**Required tasks:**
1) In the forum thread on Old Grand-dad whiskey, which movie does one poster name as the one where Billy Bob drinks this whiskey?
2) Copy the part of the forum thread on Old Grand-dad whiskey starting with "## SUOrangeGuy (Feb" and going on through "Billy Bob drinks.".
3) Carry on the forum thread on Old Grand-dad whiskey from the point where it stops.

# Old Grand-dad whiskey



## Schecter30 (Dec 12, 2006)

Is this stuff any good? Thinkin about getting a bottle.


----------



## SUOrangeGuy (Feb 22, 2006)

Before my dad quit drinking he used to go a little crazy with the 100 proof granddad. I personally can't stand the smell or kick but some people love it. 

If you've ever watched bad santa its the whiskey that Billy Bob drinks.


----------



## Schecter30 (Dec 12, 2006)

Yea I'd probably just get the 86 proof or whatever it is. Oh and Bad Santa is a great American movie. He calls the kid a ****ing *********!


----------



## clampdown (Feb 7, 2006)

Not really, get Evan Wiliams Single B.


----------



## Guitarman-S.T- (Jun 14, 2006)

clampdown said:


> Not really, get Evan Wiliams Single B.


5% agreed, the other 95% is goign towards a bottle of blantons 
but honestly anything but old grand dad whiskey is a better buy.. i think honestly it tastes a bit of root 100, kindof sweet, but just hella strong


----------



## ky toker (Jun 2, 2005)

**Data shown:**
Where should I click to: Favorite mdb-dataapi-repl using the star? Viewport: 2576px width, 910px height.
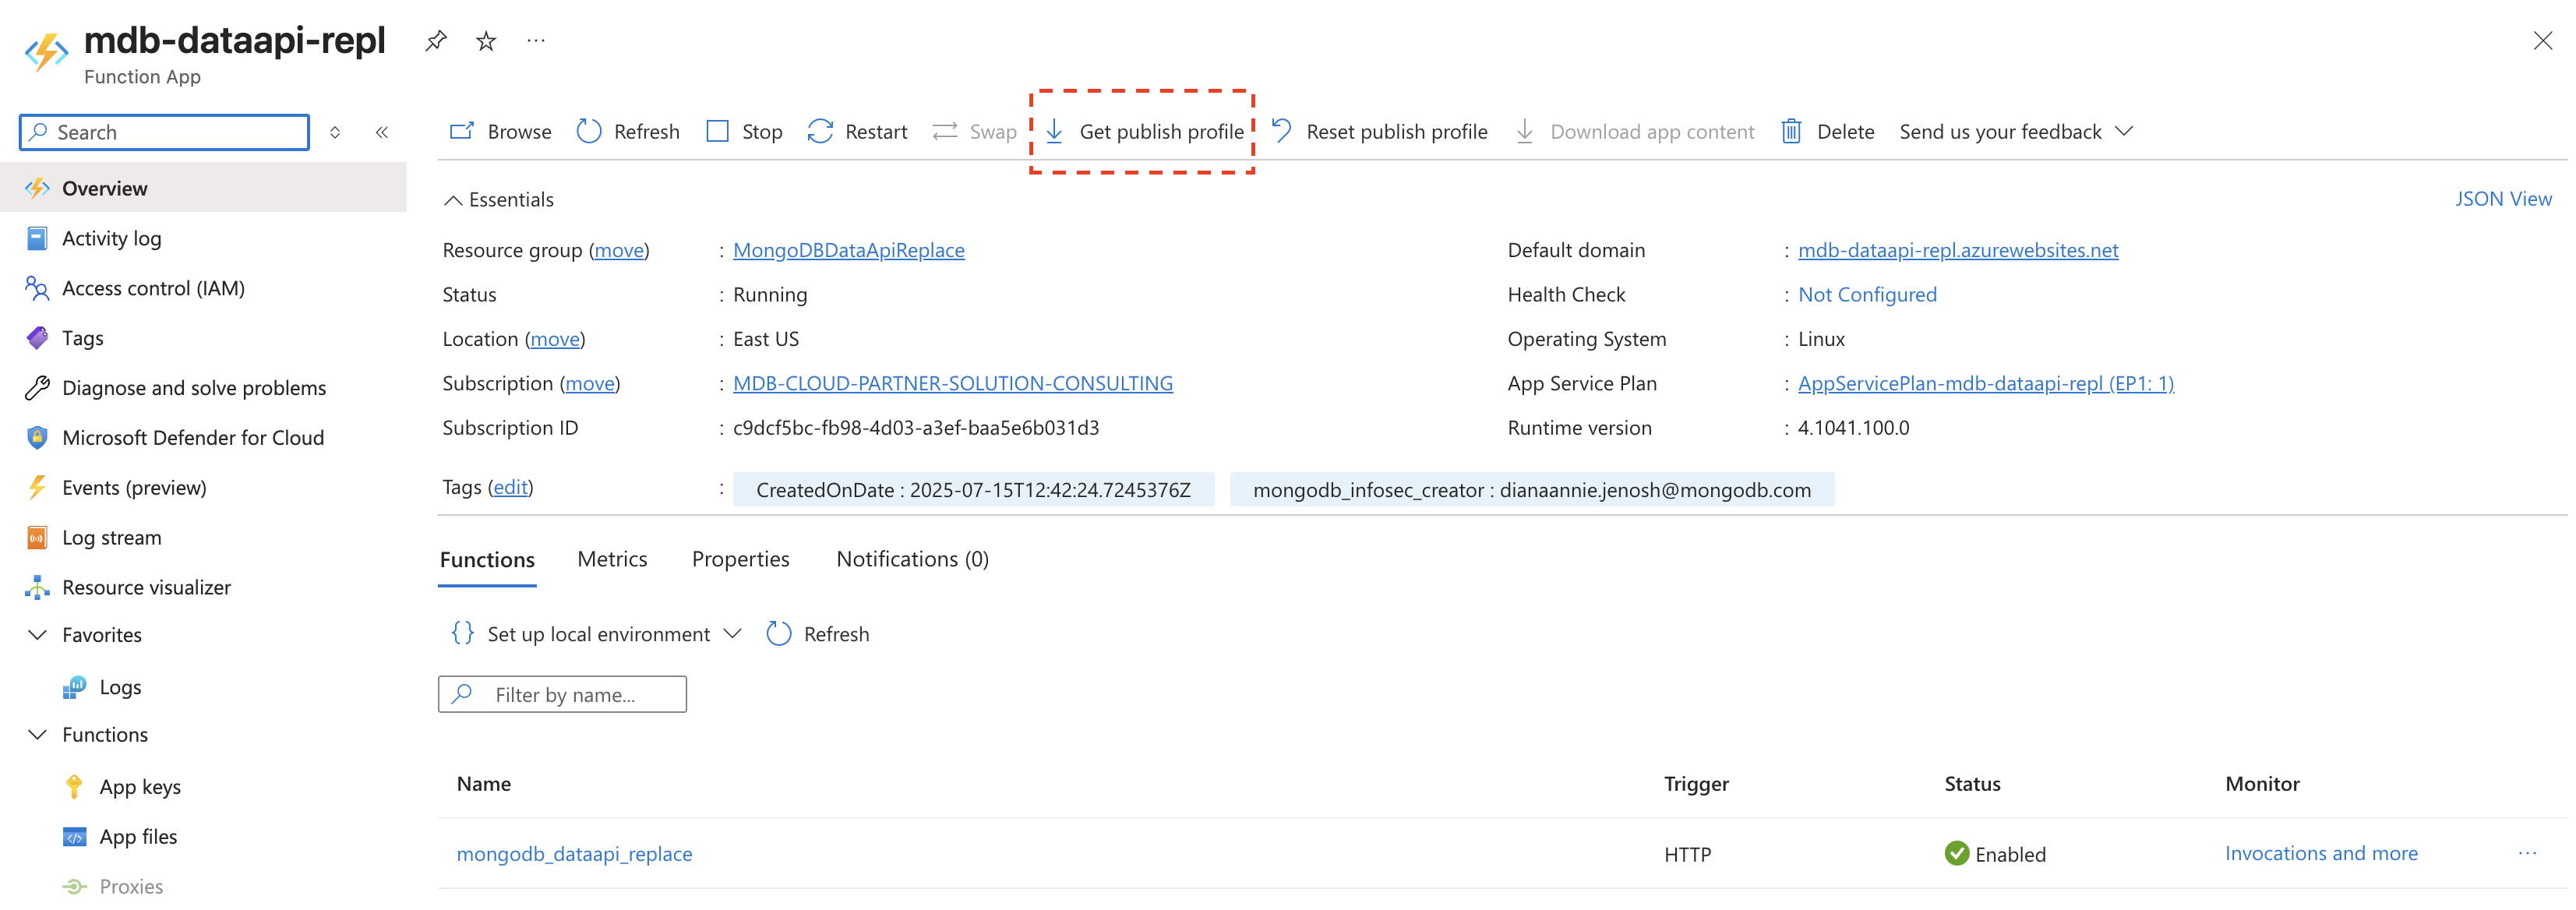[485, 41]
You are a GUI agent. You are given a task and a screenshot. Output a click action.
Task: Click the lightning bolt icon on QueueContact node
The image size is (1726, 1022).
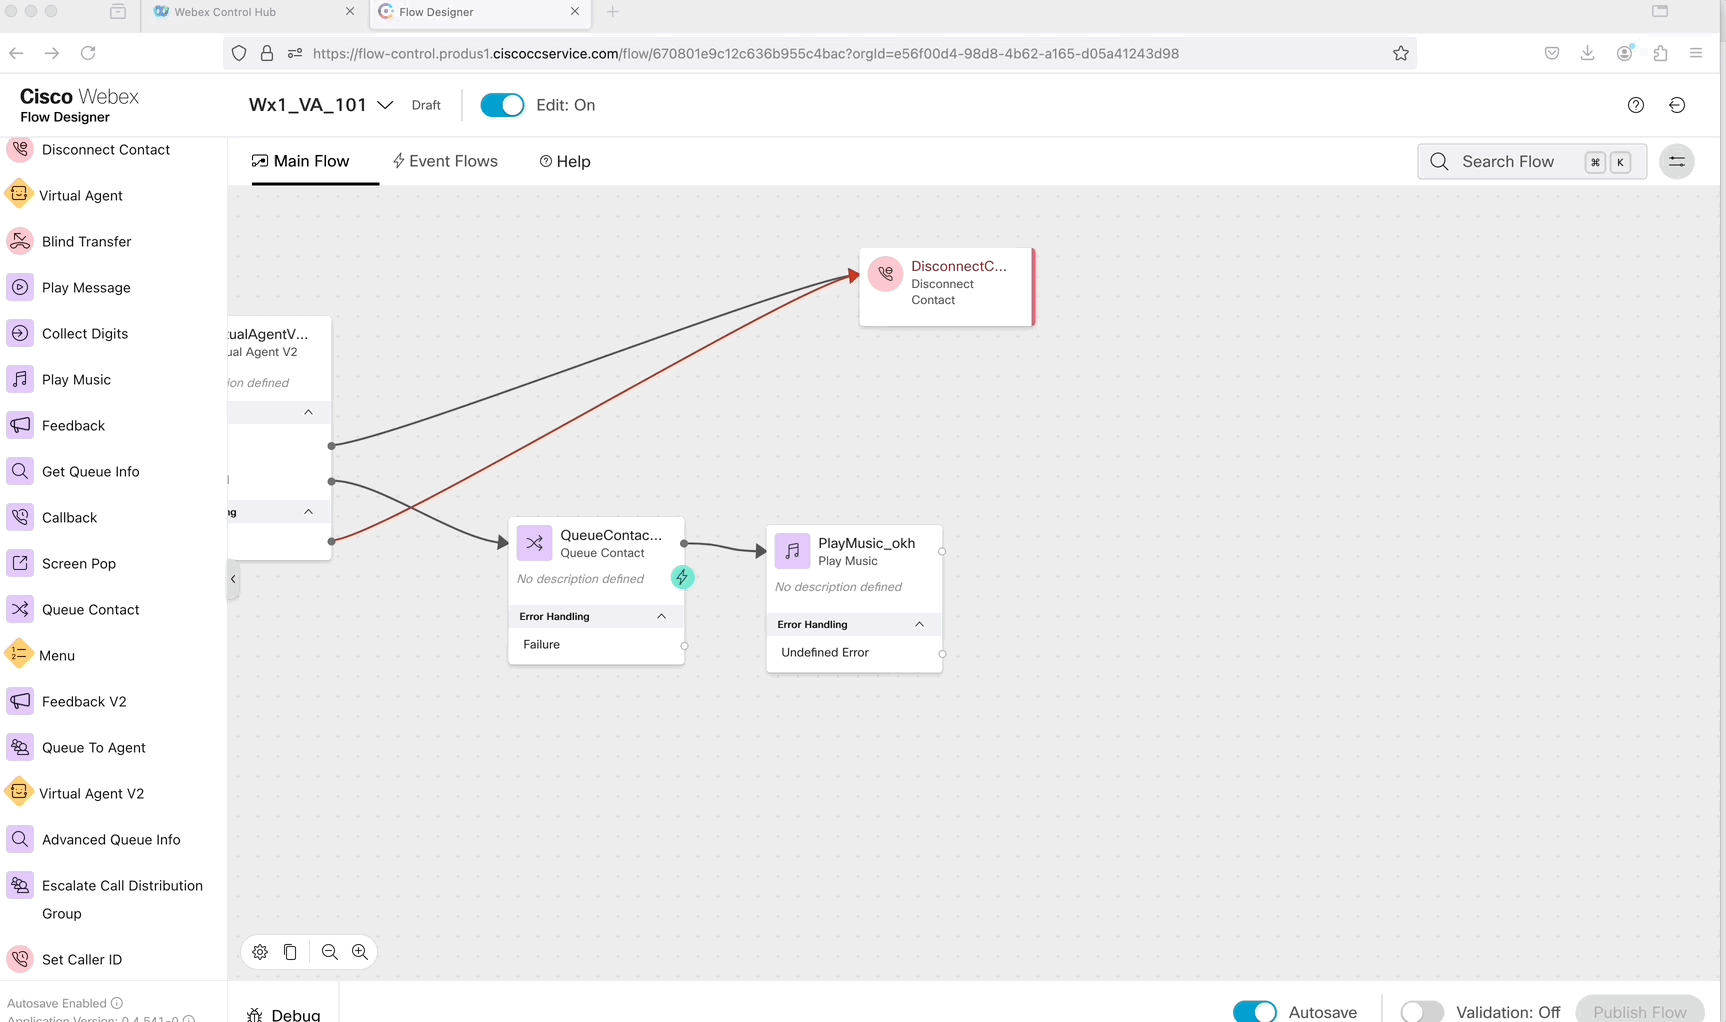pyautogui.click(x=682, y=577)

**Results for the exercise:**
1) Bad Santa.

2)
## SUOrangeGuy (Feb 22, 2006)

Before my dad quit drinking he used to go a little crazy with the 100 proof granddad. I personally can't stand the smell or kick but some people love it. 

If you've ever watched bad santa its the whiskey that Billy Bob drinks.

3)
Old Grand Dad isn't bad at all. I'd say it is underrated. No glits & glamour, just a name on a fairly plain label and bottle. You might as well try it. It is doesn't fit your taste straight it mixes perfect. It's also easy on the wallet.


----------



## icehog3 (Feb 20, 2005)

Hard to say, the last time I drank a pint of Old Grand-dad was in 1979 on the way to a Rush concert....let's just say I would have drank turpentine at age 16 before a concert if that's all that was available....and the OGD was pretty close.  :r


----------



## StogieGuy (Jul 22, 2006)

clampdown said:


> Not really, get Evan Wiliams Single B.


Agreed. Evan Williams Single Barrel is only a little but more $$ and well worth it.

I just picked up a bottle of the 1997 for $21, but first I need to finish the 1996 I already have open.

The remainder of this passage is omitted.